#8 - Lighthouse

You have now reached the parking lot at the St. Marks Lighthouse, looking out on Apalachee Bay. The original lighthouse was built in 1831. The current lighthouse, built in 1842, is now a National Historic Site. It is still an active light and has shone out over the Bay through hurricanes, pirate attacks, and a federal gun boat blockade during the Civil War. The St. Marks Lighthouse remains one of the few active lighthouses in the country that is so accessible to the public.

The beautiful Apalachee Bay is a rich habitat for fish, shellfish, sea turtles, dolphins and manatees. Most marine life here is dependent on the fragile grass beds that are seen as dark green blotches on the sandy bottom. In the winter, shoalgrass is the preferred food of redhead ducks.

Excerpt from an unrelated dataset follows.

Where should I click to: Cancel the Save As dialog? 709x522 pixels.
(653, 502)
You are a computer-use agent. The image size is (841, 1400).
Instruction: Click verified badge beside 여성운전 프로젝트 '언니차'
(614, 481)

Loons and horned grebes, along with many species of diving ducks, are also seen in the bay during the winter. At low tides, the exposed mud flats are carefully combed by herons, egrets, and shorebirds for small crabs, snails and fish. Thirty-two thousand acres of Apalachee Bay is protected by the U.S. Fish and Wildlife Service from migratory bird hunting. This Executive Closing Boundary is denoted by bouys set out in the Bay, that range between 1 and 2 miles from shore.

The pilings to the right of the Lighthouse next to the shore are the remnants of the lighthouse keeper's boathouse. Since the road was so terrible some 40 years ago, it was easier for the keeper's family to get supplies by boat from up the river in the town of St. Marks than by land.